AbstractThis study aims to identify key anatomic features that govern the individual variability of lung doses from breast-cancer radiotherapy. 3D conformal, intensity-modulated and hybrid techniques with 50.4 Gy whole-breast dose were planned for 128 patients. From their CT images, 17 anatomic measures were assessed and tested as predictors for lung dose-volume characteristics. Tangential techniques yielded mean ipsilateral lung doses in the range of 3–11 Gy. This inter-patient variability was explained to almost 40% by central lung distance, and to almost 60% if this measure was complemented by midplane lung width and maximum heart distance. Also the variability in further dose-volume metrics such as volume fractions receiving 5, 20 or 40 Gy could be largely explained by the anatomy. Multi-field intensity-modulated radiotherapy reduced high-exposed lung volumes, but resulted in higher mean ipsilateral lung doses and larger low-dose burden. Contralateral lung doses ranged from 0.3 to 1 Gy. The results highlight that there are large differences in lung doses among breast-cancer patients.

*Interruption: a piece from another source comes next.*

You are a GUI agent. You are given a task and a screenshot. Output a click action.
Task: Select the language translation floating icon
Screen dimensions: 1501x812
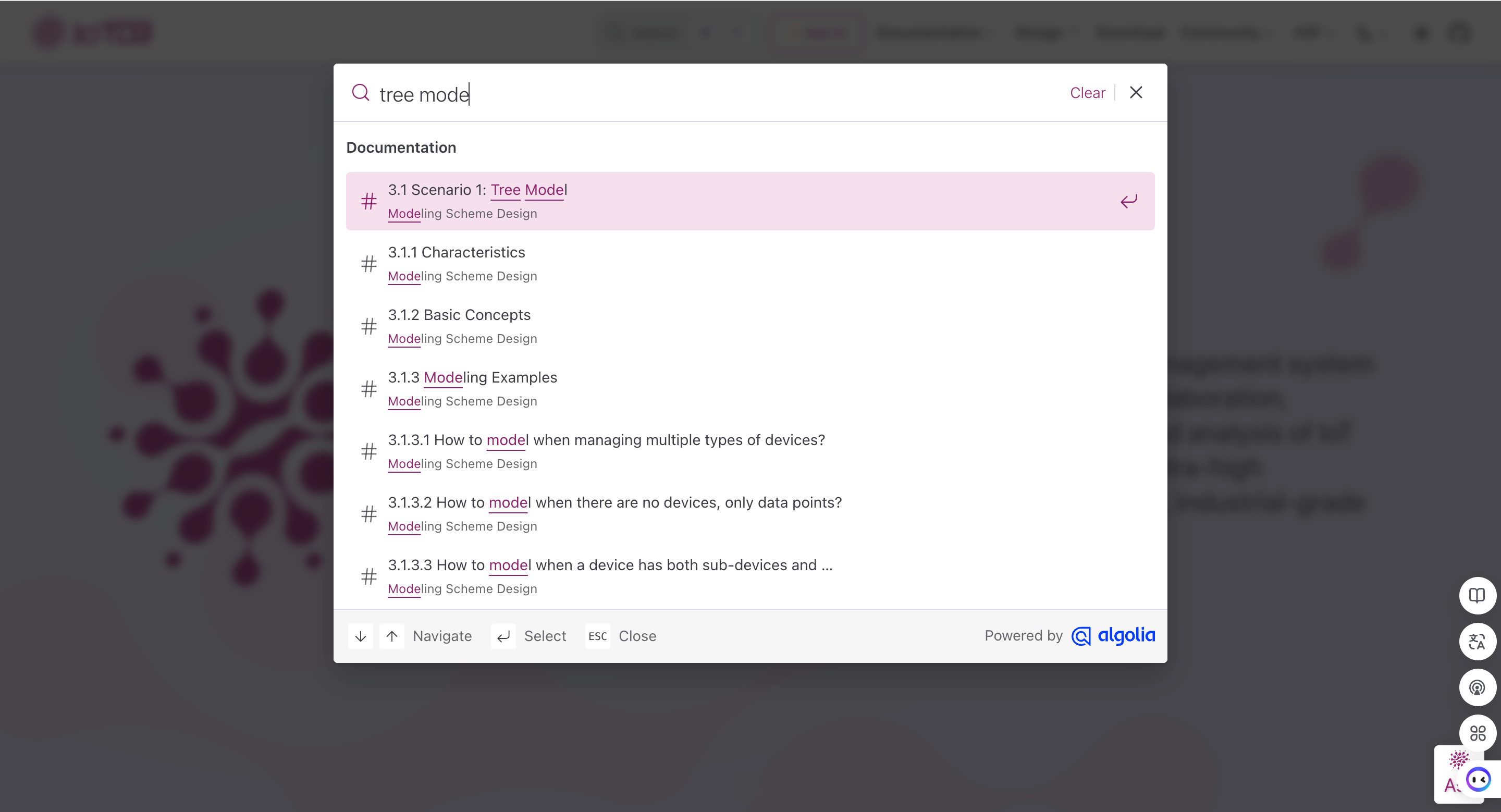click(1477, 642)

Most of this inter-individual variability can be explained by a few anatomic features. The results will be implemented in a dedicated software tool to provide personalized estimates of long-term health risks related to breast-cancer radiotherapy. The results may also be used to identify favourable as well as problematic anatomies, and serve as a quick quantitative benchmark for individual treatment plans.